Faire alliance pour faire plus vite

Avec des conséquences que, précisément les préoccupations en matière de souveraineté ont souligné et des acteurs de l'innovation qui « préfèrent aller vendre sur d'autres marchés. Ce qui signifie que la France finance de la R&D mais perd ensuite, le bénéfice de ce qui est produit ». Un changement de mentalité qui doit s'effectuer du côté de l'administration et du législateur avec l'objectif d'être « au service de l'innovation afin que les entreprises trouvent des débouchés sur le territoire français », répète la directrice générale d'Eurobiomed, pour qui il est indispensable que la défense du Crédit Impôt Recherche s'accompagne de la question de la souveraineté.

Sur tous ces sujets, l'union fait toujours une plus grande force que seul et c'est dans une volonté de jeu - et discours - collectif qu'est née, l'an dernier, Enosis, l'association regroupant les quatre pôles dédiés à la santé de France, c'est-à-dire, outre Eurobiomed, Lyonbiopôle, Bio Valley et Medicen. « Les pôles peuvent faire beaucoup sur l'accompagnement des contraintes réglementaires, sur l'internationalisation. Enosis regroupe 1.400 entreprises. Nous portons le dialogue ensemble auprès des instances comme l'Agence nationale de la recherche, Bpifrance, la DGE. Sur des projets d'entreprises, de R&D, d'innovation, nous mettons nos réseaux en commun, nous avons constitué des groupes de travail thématiques.

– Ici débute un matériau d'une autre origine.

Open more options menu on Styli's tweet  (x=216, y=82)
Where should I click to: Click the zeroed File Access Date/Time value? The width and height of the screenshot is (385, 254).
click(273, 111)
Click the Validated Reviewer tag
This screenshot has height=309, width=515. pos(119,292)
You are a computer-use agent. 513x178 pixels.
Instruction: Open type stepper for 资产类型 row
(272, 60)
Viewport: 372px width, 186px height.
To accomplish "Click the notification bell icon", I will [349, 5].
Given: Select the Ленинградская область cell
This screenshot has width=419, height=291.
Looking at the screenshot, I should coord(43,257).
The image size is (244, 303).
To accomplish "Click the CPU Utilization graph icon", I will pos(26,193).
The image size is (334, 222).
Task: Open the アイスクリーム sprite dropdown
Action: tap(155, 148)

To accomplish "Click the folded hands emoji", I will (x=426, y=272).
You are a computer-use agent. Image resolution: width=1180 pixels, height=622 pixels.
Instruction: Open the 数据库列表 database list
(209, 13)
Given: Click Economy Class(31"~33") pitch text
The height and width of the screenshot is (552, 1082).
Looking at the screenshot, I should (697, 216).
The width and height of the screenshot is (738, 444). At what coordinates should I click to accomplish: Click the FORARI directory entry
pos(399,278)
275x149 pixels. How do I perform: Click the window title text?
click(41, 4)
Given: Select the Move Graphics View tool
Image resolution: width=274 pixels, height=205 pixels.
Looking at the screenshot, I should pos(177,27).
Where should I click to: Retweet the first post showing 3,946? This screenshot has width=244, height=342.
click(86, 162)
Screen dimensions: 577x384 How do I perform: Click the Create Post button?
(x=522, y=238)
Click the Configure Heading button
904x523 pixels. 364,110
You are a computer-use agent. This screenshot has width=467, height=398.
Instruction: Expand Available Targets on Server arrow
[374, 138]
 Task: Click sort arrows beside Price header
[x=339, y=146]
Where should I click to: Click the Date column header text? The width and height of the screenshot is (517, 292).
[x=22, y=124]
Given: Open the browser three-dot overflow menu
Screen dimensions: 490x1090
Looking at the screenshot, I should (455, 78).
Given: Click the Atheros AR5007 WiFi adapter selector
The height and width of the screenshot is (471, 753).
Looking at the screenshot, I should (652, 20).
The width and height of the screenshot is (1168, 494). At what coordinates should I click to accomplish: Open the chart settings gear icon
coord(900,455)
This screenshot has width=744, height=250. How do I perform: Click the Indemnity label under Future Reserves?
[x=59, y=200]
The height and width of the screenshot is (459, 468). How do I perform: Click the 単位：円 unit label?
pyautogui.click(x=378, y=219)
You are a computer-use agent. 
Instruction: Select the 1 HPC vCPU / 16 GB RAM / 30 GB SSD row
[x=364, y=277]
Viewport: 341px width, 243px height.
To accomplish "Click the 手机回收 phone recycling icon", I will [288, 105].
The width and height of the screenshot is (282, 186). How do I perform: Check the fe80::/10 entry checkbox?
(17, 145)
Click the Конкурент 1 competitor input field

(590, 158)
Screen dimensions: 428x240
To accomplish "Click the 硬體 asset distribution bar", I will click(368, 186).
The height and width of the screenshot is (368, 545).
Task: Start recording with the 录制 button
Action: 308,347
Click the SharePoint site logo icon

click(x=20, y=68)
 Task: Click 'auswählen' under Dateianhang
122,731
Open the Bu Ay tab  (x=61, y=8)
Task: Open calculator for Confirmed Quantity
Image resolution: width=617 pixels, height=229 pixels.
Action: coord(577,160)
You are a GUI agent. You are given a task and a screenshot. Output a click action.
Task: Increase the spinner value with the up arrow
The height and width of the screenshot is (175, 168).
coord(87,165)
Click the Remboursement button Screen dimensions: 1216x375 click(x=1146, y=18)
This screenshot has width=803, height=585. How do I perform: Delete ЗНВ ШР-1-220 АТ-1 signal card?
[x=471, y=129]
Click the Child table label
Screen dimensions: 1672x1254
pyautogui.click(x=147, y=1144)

Cette alliance à tout son sens ».

En 5 ans, faire émerger dix pépites

Labellisé à nouveau pour la période 2023-2026, Eurobiomed en profite pour affiner encore davantage sa feuille de route, avec le parti pris de se centrer sur la santé humaine, pour éviter tout risque de dispersion alors que l'option nutrition aurait tout autant pu être un axe privilégié. Mais le choix est stratégique et les objectifs annoncés : « faire en sorte qu'à horizon 5 ans, dix entreprises pépites soient issues du territoire. Que les entreprises soient plus rapidement visibles, avec des levées de fond de l'ordre de 100 millions d'euros ». Le tout étant de générer ce fameux effet d'entraînement qui irrigue l'ensemble de l'écosystème, qui fait ressortir des champions, discrets peut-être aux yeux du grand public mais remarqués dans le secteur à l'instar de Nuvisan ou d'Innoskel. Où l'aide venue des politiques publiques fait partie de la réussite des pépites. « Les investissements dans certaines entreprises jouent un effet d'entraînement, drainent d'autres entreprises ». France 2030 ? « Cela doit être notre priorité, l'enveloppe dédiée à la santé de l'ordre de 7,5 milliards d'euros est une opportunité que nous ne verrons pas passer deux fois », insiste Emilie Royère. Qui insiste sur le pragmatisme obligatoire pour réussir, sur « encore plus d'excellence. Faire à moitié de sert à rien. Les investissements fléchés vers les entreprises qui en franchissent l'étape clinique doit faire que de plus en plus de patients aient accès à des solutions thérapeutiques. Et cela en remettant au cœur le lien public/privé. Notre secteur n'a d'avenir que si le public et le privé travaillent ensemble ».